» **Supplied passage**:
Edward Patrick Drohan (17 July 1876 – 28 July 1938) was an Australian rules footballer who played for the Fitzroy Football Club and Collingwood Football Club in the Victorian Football League (VFL) before becoming an umpire and a coach.

Drohan made his debut for Fitzroy in 1898 and played in their premiership side that year and the following season. In both Grand Finals he played on a wing, the position he occupied for most of his career. 

At the end of the 1899 season, in the process of naming his own "champion player", the football correspondent for The Argus ("Old Boy"), selected a team of the best players of the 1899 VFL competition:Backs: Maurie Collins (Essendon), Bill Proudfoot (Collingwood), Peter Burns (Geelong); Halfbacks: Pat Hickey (Fitzroy), George Davidson (South Melbourne), Alf Wood (Melbourne); Centres: Fred Leach (Collingwood), Firth McCallum (Geelong), Harry Wright (Essendon); Wings: Charlie Pannam (Collingwood), Eddie Drohan (Fitzroy), Herb Howson (South Melbourne); Forwards: Bill Jackson (Essendon), Eddy James (Geelong), Charlie Colgan (South Melbourne); Ruck: Mick Pleass (South Melbourne), Frank Hailwood (Collingwood), Joe McShane (Geelong); Rovers: Dick Condon (Collingwood), Bill McSpeerin (Fitzroy), Teddy Rankin (Geelong).From those he considered to be the three best players — that is, Condon, Hickey, and Pleass — he selected Pat Hickey as his "champion player" of the season. ('Old Boy', "Football: A Review of the Season", (Monday, 18 September 1899), p.6).

» **Problem**:
In the passage on Edward Drohan, how did the football writer "Old Boy" arrive at Pat Hickey as his "champion player" of 1899? Answer in one to three sentences. The listing isn't needed for any of this.

» **Information provided**:
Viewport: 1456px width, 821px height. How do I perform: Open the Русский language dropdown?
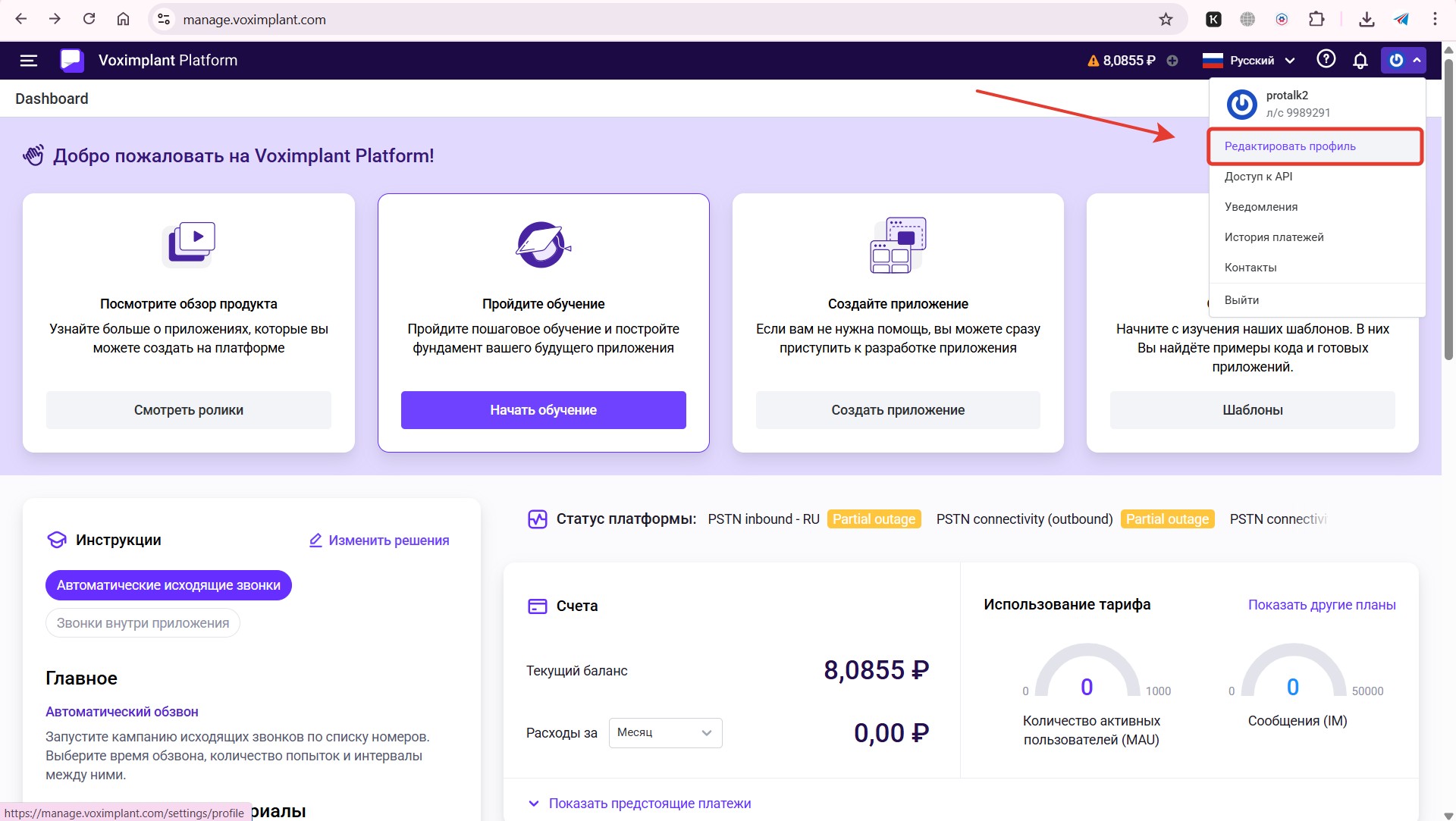point(1249,61)
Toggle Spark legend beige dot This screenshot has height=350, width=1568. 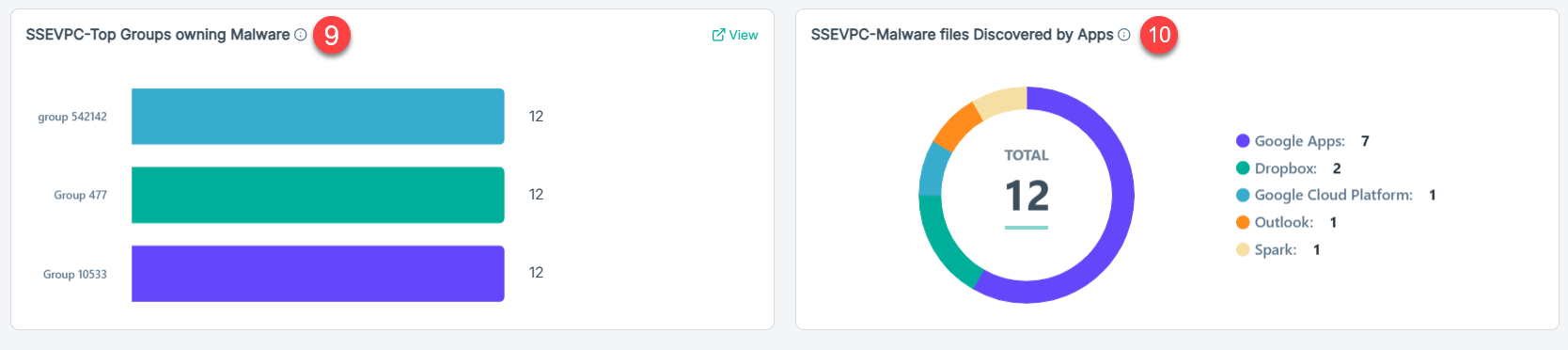point(1243,249)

» **Final result**:
He first picked a team of the best players of the 1899 VFL competition. From that team he chose the three he thought best: Condon, Hickey, and Pleass. He then named Hickey as his champion player.